### Your assignment
Once you reach the line containing "Task: Click the scroll" in the entries below, write out that line and each one after it down to the line containing "How do I perform: Clear", exactly and with nothing added.

### Provided material
>>>>>

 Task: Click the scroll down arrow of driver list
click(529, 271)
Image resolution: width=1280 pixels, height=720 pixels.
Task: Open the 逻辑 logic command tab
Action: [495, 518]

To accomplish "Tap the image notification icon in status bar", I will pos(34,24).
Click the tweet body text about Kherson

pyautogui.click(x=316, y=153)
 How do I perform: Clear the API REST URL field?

<<<<<
>>>>>

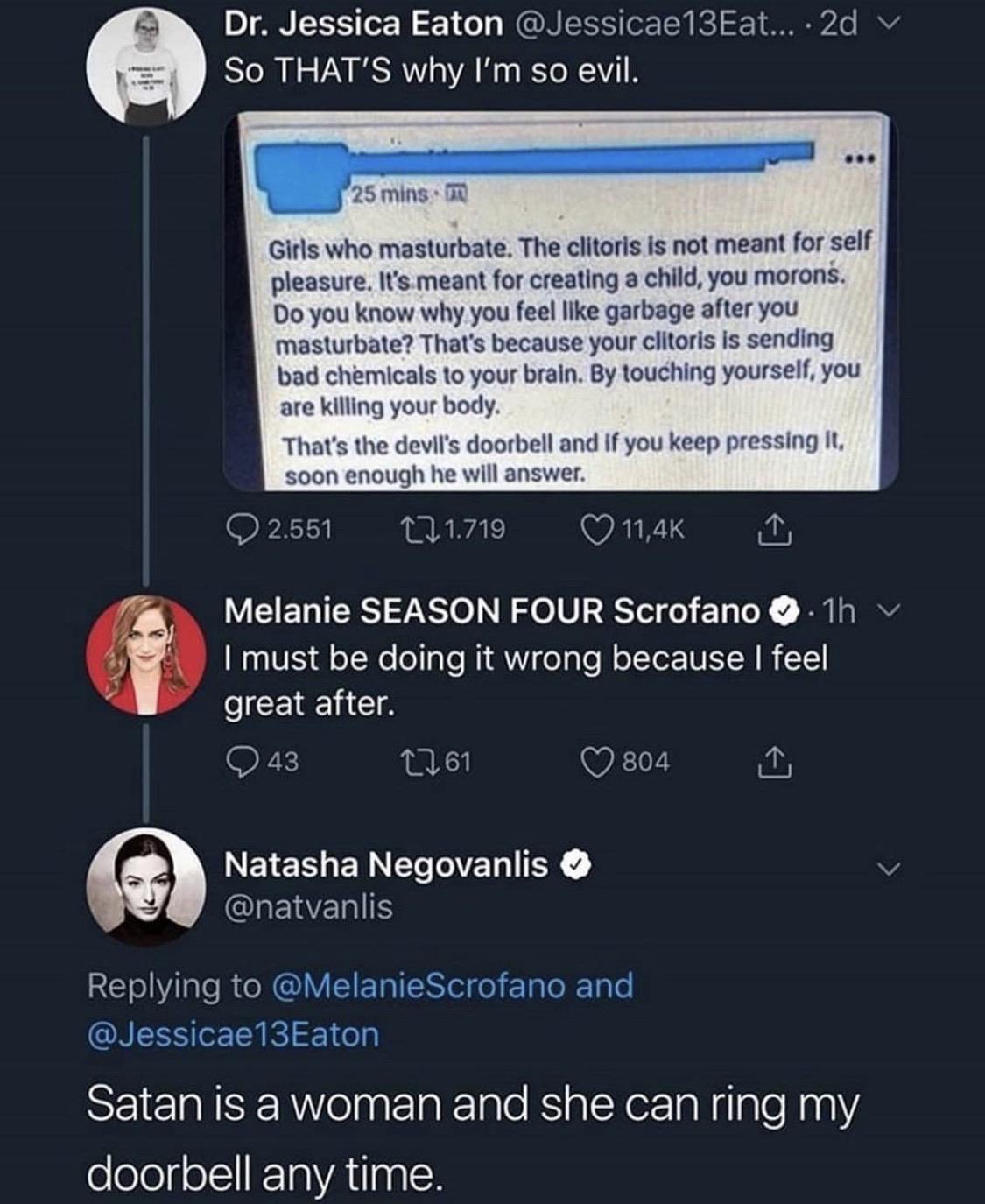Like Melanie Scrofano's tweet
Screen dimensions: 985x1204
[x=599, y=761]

<<<<<
>>>>>

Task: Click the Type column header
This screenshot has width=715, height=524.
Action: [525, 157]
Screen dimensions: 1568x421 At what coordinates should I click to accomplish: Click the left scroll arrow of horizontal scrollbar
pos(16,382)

<<<<<

### Reply
 Task: Click the scroll down arrow of driver list
click(529, 271)
Image resolution: width=1280 pixels, height=720 pixels.
Task: Open the 逻辑 logic command tab
Action: [495, 518]

To accomplish "Tap the image notification icon in status bar", I will pos(34,24).
Click the tweet body text about Kherson

pyautogui.click(x=316, y=153)
 How do I perform: Clear the API REST URL field?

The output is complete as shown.